Wzięła Tomka instrument w dłoń i wprowadziła go do swojej dziurki. Tomek był speszony i przestraszony, lecz zaczął się zagłębiać i wykonywać krótkie posuwiste ruchy.

Jednocześnie Kasia podniosła się na łokciach tak, aby chłopak mógł swoimi rękami pieścić jej piersi. Stwardniałe sutki i mokra cipka były znakiem, że Kasia jest już nieźle podniecona.

Tomek wykonywał coraz odważniejsze i głębsze ruchy i Kasia bardzo dobrze go czuła w swoim ciele, jednocześnie Tomek już bez zahamowań pieścił dyndające piersi Kasi, raz masował zapamiętale całe piersi by po chwili tarmosić je za przekrwione brodawki.

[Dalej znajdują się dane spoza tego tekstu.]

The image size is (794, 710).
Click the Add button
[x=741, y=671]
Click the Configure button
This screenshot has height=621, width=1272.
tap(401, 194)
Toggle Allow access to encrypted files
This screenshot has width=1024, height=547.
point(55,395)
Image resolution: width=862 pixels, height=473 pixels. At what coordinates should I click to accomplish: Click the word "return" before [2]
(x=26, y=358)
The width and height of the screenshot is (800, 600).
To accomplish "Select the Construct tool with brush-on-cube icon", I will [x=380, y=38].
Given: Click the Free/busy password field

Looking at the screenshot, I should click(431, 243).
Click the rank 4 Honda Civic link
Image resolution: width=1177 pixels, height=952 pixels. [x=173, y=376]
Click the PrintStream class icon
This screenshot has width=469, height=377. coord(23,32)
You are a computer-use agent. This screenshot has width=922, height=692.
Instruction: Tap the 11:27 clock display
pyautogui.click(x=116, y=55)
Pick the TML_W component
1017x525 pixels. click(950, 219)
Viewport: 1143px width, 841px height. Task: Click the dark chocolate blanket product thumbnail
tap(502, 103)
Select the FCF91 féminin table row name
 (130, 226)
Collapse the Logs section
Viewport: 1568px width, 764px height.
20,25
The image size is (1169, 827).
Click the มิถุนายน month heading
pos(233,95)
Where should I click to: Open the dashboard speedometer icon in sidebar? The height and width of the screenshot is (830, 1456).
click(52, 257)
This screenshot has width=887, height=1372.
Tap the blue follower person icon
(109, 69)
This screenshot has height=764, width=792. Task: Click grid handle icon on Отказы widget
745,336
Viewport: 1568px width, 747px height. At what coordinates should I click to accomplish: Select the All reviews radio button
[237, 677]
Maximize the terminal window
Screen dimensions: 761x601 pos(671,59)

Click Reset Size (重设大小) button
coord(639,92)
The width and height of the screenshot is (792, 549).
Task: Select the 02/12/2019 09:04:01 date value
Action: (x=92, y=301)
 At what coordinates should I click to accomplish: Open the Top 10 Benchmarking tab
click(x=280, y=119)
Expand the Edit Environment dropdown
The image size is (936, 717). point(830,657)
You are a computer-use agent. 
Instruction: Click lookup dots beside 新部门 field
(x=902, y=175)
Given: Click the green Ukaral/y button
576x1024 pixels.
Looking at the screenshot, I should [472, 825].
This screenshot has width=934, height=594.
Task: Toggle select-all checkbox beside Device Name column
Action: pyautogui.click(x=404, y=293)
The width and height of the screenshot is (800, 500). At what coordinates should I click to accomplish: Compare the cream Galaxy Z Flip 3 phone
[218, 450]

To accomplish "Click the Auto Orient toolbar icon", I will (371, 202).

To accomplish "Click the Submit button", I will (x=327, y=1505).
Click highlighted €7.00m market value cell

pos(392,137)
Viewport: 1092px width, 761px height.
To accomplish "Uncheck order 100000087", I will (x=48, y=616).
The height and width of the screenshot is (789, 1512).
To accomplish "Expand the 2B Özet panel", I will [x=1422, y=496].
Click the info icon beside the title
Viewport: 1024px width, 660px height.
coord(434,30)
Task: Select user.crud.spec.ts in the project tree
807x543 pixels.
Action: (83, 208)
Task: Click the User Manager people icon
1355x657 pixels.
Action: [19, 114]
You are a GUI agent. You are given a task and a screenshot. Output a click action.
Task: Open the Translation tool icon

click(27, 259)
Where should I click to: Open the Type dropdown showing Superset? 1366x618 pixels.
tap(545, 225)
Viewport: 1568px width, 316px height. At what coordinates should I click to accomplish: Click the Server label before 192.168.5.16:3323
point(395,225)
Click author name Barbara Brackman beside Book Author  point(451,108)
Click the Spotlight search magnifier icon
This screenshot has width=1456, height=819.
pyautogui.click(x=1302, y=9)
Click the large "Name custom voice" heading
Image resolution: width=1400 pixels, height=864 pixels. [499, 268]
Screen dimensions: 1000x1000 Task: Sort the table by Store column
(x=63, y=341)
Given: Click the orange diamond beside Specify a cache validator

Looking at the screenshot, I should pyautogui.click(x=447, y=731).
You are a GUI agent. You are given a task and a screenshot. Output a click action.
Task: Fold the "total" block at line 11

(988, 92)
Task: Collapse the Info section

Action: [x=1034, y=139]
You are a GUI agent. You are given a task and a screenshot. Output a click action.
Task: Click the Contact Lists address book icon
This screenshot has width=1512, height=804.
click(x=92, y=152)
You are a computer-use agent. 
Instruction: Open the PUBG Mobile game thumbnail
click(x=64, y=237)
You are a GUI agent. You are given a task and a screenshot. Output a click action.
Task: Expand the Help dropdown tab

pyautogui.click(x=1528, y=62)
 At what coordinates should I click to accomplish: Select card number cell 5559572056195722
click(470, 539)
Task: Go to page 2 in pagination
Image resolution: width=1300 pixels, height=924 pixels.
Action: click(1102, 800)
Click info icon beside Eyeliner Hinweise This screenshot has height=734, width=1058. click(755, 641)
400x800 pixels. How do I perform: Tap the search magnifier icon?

Jak zwykle orgazm dopadł ją nagle, kątem oka zobaczyła zobaczyła skurcz na twarzy Tomka, zrozumiała,  że i chłopak zbliża się do swojego szczytu, wpakował się w nią najgłębiej jak mógł i z tak wbitym członkiem znieruchomiał, tak jak się słusznie domyślała, po chwili poczuła  zniewalające ciepło w miejscu gdzie pracował jego tłok pochodzące ze spermy, którą pięknymi impulsami wstrzykiwał w nią Tomek.

Wiedziała, że już więcej z chłopaka nie wyciśnie, kiedy skończył poprosiła, żeby w niej został dłuższą chwilę, przekręcili się tak na bok i w pozycji na łyżeczkę objęci, usnęli.

  Po obudzeniu nie chcąc go budzić ostrożnie odsunęła się od niego i położyła się obok niego

Jednocześnie zauważyła, że z jej szparki powoli kapie to, co Tomek jej od siebie podarował.

Teraz już wiedziała, że na tym urlopie nie będzie się nudziła.